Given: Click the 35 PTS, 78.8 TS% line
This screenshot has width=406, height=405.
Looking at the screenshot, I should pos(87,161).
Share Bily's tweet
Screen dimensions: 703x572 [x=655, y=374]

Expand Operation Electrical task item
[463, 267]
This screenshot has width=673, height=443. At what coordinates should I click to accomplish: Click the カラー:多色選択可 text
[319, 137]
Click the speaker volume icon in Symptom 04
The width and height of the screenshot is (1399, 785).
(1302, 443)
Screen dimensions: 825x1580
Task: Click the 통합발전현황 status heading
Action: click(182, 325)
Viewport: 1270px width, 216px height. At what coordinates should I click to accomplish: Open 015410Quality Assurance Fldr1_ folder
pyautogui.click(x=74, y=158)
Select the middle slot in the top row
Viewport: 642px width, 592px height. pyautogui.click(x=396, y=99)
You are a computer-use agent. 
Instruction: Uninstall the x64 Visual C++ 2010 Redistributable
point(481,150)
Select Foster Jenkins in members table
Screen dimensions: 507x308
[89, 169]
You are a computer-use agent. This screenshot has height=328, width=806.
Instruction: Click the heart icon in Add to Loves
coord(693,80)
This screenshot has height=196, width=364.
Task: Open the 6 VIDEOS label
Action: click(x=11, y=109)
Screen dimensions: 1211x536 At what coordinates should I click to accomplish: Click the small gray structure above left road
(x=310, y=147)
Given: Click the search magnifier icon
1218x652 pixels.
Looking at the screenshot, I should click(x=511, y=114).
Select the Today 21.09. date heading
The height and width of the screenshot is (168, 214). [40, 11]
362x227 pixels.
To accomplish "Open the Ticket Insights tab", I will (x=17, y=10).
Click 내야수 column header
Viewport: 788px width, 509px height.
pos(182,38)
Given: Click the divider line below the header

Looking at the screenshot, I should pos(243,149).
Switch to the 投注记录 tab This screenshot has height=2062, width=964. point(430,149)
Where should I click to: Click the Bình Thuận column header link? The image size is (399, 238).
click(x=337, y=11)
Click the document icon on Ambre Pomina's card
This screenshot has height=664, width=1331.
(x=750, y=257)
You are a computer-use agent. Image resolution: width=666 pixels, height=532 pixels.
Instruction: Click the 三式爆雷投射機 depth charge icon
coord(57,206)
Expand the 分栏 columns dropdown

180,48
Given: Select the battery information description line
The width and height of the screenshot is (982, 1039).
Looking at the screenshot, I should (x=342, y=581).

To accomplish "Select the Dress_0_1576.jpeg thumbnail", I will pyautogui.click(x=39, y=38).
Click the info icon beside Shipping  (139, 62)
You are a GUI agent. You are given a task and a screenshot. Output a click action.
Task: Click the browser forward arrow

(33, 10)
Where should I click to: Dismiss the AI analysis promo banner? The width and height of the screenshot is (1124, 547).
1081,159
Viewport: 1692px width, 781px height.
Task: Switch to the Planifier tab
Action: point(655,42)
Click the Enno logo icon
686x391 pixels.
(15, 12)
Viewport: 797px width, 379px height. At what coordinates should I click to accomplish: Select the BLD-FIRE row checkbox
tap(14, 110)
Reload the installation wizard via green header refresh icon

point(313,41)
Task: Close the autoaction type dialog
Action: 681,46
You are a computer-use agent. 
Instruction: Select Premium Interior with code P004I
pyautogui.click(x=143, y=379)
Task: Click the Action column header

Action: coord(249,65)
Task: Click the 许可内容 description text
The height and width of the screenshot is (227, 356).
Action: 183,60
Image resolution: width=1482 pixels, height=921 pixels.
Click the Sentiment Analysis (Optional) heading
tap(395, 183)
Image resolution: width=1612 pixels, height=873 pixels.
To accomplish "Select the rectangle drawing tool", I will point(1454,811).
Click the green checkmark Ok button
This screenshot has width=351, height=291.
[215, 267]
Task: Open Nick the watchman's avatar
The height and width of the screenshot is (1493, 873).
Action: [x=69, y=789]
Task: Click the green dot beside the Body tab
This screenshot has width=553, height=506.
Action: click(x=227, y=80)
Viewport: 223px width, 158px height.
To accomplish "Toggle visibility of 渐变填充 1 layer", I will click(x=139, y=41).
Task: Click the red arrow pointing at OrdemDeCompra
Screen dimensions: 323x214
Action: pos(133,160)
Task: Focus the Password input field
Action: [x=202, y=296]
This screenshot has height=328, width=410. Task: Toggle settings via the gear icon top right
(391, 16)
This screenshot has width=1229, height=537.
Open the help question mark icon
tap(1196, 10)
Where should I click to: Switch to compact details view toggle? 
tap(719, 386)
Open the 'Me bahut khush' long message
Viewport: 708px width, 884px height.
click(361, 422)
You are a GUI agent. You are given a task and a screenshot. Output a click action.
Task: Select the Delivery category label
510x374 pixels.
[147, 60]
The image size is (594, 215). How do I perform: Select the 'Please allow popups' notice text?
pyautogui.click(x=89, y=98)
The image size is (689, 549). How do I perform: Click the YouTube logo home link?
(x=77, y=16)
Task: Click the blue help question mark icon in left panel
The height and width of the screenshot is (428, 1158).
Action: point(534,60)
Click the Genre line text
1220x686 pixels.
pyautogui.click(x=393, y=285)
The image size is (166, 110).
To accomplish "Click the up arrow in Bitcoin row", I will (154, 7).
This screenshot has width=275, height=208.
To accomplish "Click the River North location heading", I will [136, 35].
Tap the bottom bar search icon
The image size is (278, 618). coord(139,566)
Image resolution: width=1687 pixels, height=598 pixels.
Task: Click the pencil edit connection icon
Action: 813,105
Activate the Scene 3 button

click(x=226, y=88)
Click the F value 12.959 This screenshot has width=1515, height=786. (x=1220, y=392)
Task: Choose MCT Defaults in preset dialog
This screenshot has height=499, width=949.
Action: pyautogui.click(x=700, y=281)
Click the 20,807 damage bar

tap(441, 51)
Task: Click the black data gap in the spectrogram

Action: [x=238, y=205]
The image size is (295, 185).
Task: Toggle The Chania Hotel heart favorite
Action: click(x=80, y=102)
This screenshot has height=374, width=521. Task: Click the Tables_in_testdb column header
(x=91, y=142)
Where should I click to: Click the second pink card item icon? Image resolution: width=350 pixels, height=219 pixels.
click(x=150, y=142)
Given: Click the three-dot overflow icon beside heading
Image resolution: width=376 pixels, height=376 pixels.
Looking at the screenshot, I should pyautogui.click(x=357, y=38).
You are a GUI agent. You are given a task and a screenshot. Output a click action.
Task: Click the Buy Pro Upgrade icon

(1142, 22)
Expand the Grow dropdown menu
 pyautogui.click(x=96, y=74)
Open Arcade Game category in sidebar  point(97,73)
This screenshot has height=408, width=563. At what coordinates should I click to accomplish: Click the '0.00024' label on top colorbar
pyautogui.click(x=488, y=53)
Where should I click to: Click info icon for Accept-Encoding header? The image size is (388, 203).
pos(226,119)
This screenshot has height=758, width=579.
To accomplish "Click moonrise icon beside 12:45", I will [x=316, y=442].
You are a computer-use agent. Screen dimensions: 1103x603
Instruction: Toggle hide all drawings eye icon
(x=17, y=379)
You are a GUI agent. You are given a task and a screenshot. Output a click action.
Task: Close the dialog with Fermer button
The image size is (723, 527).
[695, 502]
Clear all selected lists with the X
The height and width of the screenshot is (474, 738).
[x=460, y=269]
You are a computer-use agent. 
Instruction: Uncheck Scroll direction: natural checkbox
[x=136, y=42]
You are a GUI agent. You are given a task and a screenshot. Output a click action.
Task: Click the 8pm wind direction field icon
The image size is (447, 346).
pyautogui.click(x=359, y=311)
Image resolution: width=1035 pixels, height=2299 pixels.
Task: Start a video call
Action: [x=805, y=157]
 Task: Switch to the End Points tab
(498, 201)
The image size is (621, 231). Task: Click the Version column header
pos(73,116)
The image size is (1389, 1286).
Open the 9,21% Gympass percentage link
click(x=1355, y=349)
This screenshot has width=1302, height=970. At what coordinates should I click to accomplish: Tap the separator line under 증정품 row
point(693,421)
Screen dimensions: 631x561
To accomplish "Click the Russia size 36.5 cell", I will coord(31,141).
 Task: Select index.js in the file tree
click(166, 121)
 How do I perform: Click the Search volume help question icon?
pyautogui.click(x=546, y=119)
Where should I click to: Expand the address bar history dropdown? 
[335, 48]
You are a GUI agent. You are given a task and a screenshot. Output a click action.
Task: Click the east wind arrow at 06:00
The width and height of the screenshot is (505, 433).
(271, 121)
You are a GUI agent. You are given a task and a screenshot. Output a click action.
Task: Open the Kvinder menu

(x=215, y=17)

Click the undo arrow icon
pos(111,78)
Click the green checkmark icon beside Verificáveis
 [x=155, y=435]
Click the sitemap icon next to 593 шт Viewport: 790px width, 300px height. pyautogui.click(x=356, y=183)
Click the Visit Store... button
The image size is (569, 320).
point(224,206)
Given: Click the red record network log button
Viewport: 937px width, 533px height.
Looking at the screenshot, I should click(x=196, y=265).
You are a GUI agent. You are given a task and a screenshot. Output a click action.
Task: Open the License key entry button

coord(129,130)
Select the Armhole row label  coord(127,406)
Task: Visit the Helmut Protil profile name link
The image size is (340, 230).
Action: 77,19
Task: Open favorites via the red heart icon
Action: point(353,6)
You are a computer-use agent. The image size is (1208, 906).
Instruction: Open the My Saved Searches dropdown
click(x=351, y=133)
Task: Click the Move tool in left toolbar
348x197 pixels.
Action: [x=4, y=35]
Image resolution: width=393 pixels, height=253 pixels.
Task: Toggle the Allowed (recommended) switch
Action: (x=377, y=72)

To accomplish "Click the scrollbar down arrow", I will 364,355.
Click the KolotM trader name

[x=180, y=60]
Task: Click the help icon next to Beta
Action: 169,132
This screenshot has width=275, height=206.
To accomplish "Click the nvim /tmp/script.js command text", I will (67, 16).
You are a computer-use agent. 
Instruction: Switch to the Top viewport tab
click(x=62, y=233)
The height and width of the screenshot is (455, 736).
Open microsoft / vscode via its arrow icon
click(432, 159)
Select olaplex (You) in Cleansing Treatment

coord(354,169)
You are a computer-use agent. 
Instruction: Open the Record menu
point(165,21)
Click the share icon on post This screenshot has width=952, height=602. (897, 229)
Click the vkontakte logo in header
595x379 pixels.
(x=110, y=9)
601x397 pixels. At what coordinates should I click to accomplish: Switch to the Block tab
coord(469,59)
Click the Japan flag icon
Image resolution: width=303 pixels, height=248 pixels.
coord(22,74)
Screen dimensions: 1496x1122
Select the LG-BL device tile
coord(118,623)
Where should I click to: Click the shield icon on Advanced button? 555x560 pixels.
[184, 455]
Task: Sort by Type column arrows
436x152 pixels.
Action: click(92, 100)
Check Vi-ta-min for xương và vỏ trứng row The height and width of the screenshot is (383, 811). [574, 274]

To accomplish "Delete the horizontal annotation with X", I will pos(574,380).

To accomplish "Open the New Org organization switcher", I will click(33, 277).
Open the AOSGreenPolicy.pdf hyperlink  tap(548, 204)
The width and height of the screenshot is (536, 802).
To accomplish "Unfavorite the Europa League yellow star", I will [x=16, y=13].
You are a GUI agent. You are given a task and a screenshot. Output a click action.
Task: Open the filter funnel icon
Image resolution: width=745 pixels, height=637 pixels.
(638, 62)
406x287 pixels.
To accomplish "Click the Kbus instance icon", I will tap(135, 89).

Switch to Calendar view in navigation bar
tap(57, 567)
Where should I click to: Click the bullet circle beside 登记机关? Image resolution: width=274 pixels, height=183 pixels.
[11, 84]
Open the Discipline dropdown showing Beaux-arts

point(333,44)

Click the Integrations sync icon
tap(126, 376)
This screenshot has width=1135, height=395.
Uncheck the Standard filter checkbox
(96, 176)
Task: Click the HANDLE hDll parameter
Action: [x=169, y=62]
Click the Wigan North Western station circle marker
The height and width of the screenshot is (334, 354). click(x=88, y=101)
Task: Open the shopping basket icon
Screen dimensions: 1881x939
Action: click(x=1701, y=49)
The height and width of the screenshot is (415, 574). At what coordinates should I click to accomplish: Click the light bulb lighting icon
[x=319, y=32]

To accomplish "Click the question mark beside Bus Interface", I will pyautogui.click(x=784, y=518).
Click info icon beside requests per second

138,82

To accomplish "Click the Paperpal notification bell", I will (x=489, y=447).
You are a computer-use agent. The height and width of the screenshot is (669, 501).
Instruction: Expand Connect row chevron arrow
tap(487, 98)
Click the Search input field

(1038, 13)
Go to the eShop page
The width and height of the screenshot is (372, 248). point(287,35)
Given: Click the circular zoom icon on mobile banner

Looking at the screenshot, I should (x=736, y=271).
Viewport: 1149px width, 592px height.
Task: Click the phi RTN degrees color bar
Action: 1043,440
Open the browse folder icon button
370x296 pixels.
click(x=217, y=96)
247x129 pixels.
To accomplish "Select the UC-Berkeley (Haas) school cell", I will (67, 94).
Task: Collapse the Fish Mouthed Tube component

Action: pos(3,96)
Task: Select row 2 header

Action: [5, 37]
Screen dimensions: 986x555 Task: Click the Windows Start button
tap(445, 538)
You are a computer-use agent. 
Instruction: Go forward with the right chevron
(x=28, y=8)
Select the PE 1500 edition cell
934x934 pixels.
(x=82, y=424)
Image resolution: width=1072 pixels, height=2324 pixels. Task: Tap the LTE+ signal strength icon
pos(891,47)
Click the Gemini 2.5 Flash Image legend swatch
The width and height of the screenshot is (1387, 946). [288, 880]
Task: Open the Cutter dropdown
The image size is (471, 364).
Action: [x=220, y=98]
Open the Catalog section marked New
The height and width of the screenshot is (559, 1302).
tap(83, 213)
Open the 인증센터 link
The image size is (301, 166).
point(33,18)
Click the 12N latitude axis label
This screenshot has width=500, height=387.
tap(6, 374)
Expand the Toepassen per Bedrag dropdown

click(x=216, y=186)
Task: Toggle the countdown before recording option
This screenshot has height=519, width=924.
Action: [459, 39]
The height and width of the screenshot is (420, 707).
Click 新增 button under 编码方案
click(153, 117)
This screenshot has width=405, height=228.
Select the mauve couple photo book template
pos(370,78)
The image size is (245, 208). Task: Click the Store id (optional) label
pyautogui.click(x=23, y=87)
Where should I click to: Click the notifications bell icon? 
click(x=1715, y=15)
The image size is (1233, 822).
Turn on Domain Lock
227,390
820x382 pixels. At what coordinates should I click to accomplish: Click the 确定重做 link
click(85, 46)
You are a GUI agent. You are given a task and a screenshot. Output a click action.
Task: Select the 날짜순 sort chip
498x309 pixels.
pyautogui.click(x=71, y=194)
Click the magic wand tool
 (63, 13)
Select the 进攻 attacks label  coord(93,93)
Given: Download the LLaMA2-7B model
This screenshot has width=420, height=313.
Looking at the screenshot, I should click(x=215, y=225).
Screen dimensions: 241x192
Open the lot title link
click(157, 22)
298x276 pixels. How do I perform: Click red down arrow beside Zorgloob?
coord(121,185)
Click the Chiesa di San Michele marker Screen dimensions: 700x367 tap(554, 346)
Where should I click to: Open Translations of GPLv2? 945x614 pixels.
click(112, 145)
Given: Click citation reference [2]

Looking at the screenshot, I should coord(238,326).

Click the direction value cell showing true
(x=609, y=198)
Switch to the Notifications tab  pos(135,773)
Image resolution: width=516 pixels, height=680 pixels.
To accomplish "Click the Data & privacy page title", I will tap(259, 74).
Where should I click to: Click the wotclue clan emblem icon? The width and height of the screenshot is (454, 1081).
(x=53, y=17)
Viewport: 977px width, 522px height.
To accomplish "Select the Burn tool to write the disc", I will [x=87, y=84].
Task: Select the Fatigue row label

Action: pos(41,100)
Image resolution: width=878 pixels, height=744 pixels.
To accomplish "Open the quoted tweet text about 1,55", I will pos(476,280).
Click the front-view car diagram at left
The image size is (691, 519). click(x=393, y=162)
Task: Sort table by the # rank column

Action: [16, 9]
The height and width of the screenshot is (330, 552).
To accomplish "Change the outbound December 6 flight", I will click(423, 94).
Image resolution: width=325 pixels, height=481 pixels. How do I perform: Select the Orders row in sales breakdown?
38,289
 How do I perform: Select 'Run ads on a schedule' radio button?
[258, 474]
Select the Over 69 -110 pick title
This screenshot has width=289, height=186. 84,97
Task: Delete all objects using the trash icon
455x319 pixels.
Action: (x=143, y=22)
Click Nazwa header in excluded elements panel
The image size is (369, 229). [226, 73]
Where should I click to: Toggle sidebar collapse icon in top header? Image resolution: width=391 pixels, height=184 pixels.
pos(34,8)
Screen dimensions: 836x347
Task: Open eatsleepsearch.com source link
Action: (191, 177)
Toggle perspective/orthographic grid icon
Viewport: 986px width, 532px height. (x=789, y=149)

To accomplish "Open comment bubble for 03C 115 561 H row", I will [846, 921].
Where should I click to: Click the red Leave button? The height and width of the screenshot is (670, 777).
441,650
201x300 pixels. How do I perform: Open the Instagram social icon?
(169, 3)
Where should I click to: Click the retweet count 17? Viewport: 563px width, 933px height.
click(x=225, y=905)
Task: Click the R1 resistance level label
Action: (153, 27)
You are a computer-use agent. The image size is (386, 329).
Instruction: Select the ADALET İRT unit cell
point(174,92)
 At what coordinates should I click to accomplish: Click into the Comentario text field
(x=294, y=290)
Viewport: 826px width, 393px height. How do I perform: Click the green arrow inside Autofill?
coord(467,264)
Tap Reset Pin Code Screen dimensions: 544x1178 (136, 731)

▬▬▬▬▬▬

* _WHAT IS BEING ASKED_: From the entries above, return each line with the word "description" in it.

* _RESPONSE TO THIS EXERCISE_:
Given: Select the battery information description line
Task: Click the 许可内容 description text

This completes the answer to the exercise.